TTSKit provides on-device text-to-speech using Qwen3 TTS models running entirely on Apple silicon with real-time streaming playback.
TTSKit requires macOS 15.0+ or iOS 18.0+

Quick Start

Basic Speech Generation

import TTSKit

Task {
    let tts = try await TTSKit()
    let result = try await tts.generate(text: "Hello from TTSKit!")
    print("Generated \(result.audioDuration)s of audio at \(result.sampleRate)Hz")
}
TTSKit() automatically downloads the default 0.6B model on first run and loads all necessary components.

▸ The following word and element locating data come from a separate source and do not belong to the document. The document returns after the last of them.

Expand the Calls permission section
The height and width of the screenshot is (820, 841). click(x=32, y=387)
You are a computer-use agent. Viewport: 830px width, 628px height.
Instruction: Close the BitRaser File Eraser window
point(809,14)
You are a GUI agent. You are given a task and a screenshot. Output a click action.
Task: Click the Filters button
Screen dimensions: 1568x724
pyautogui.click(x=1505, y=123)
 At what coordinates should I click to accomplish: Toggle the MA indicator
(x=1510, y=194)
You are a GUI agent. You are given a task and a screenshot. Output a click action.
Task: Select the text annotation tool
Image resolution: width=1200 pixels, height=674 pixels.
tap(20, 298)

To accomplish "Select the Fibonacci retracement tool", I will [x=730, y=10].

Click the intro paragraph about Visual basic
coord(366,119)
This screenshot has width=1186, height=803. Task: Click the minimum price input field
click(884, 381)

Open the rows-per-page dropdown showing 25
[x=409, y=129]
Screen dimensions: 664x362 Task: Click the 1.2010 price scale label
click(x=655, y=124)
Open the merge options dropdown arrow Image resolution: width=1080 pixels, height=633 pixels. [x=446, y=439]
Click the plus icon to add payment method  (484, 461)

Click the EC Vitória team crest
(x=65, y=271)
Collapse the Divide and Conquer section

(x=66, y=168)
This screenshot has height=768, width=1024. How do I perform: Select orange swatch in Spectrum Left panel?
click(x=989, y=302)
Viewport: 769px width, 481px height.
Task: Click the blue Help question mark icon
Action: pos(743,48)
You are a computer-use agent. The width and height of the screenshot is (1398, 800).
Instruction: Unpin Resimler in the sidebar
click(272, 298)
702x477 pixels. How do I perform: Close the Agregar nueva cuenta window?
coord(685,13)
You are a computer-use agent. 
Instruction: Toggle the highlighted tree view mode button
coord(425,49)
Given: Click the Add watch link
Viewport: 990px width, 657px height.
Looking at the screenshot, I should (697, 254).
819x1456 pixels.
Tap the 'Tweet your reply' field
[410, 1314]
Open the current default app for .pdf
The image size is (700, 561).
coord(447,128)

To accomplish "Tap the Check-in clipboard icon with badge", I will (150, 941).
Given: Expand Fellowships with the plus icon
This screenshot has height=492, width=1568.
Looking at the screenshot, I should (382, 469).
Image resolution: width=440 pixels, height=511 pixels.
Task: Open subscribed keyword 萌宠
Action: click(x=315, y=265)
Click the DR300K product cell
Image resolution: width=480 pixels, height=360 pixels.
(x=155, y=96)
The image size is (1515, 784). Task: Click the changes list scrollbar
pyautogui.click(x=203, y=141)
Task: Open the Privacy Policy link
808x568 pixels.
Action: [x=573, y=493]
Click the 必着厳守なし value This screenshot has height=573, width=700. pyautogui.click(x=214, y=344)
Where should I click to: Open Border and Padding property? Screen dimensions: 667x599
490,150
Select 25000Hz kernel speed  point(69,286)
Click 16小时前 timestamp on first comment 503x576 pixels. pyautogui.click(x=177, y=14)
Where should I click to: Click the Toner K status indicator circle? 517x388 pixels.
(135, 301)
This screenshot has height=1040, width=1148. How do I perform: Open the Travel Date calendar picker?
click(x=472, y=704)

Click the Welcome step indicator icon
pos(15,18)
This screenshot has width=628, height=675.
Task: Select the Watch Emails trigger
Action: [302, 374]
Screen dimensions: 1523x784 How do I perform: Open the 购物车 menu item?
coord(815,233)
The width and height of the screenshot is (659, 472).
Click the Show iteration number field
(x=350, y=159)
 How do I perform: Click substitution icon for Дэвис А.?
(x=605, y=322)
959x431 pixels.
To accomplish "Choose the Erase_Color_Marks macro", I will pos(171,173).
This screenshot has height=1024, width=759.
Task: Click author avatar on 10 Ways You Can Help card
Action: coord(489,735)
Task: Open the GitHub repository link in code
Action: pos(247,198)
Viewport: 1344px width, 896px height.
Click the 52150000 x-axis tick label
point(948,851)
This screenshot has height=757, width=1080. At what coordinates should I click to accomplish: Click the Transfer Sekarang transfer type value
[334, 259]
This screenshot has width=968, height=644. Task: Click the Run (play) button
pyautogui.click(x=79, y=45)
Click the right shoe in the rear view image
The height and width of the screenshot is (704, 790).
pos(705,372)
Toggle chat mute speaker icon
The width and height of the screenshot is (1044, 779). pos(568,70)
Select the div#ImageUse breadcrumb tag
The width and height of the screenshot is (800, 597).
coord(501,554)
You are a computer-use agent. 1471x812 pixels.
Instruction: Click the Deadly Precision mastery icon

Real-Time Streaming Playback

Play audio as it’s being generated:
try await tts.play(text: "This starts playing before generation finishes.")
The audio begins playing immediately, streaming frame-by-frame as it’s generated.

Model Selection

TTSKit offers two model sizes:
// Fast, works on all platforms (~1 GB)
let tts = try await TTSKit(
    TTSKitConfig(model: .qwen3TTS_0_6b)
)

// Higher quality, macOS only (~2.2 GB, supports style instructions)
let tts = try await TTSKit(
    TTSKitConfig(model: .qwen3TTS_1_7b)
)
Models are hosted on HuggingFace and cached locally after first download.

Voice Selection

Choose from 9 built-in voices:
let result = try await tts.generate(
    text: "Hello world",
    speaker: .ryan,    // or .aiden, .onoAnna, .sohee, .eric, .dylan, .serena, .vivian, .uncleFu
    language: .english
)

Available Voices

  • ryan - Clear, neutral male voice
  • aiden - Warm male voice
  • onoAnna - Professional female voice
  • sohee - Friendly female voice
  • eric - Authoritative male voice
  • dylan - Casual male voice
  • serena - Calm female voice
  • vivian - Energetic female voice
  • uncleFu - Character voice

Multi-Language Support

TTSKit supports 10 languages:
// Japanese
let result = try await tts.generate(
    text: "こんにちは世界",
    speaker: .onoAnna,
    language: .japanese
)

// Spanish
let result = try await tts.generate(
    text: "Hola mundo",
    speaker: .serena,
    language: .spanish
)

Supported Languages

.english, .chinese, .japanese, .korean, .german, .french, .russian, .portuguese, .spanish, .italian

Generation Options

Customize the generation behavior:
var options = GenerationOptions()
options.temperature = 0.9
options.topK = 50
options.repetitionPenalty = 1.05
options.maxNewTokens = 245

// Auto-split long text at sentence boundaries
options.chunkingStrategy = .sentence

// Run all chunks concurrently (nil = auto)
options.concurrentWorkerCount = nil

let result = try await tts.generate(
    text: longArticle,
    speaker: .ryan,
    language: .english,
    options: options
)

Style Instructions (1.7B Model Only)

The 1.7B model accepts natural-language style instructions:
var options = GenerationOptions()
options.instruction = "Speak slowly and warmly, like a storyteller."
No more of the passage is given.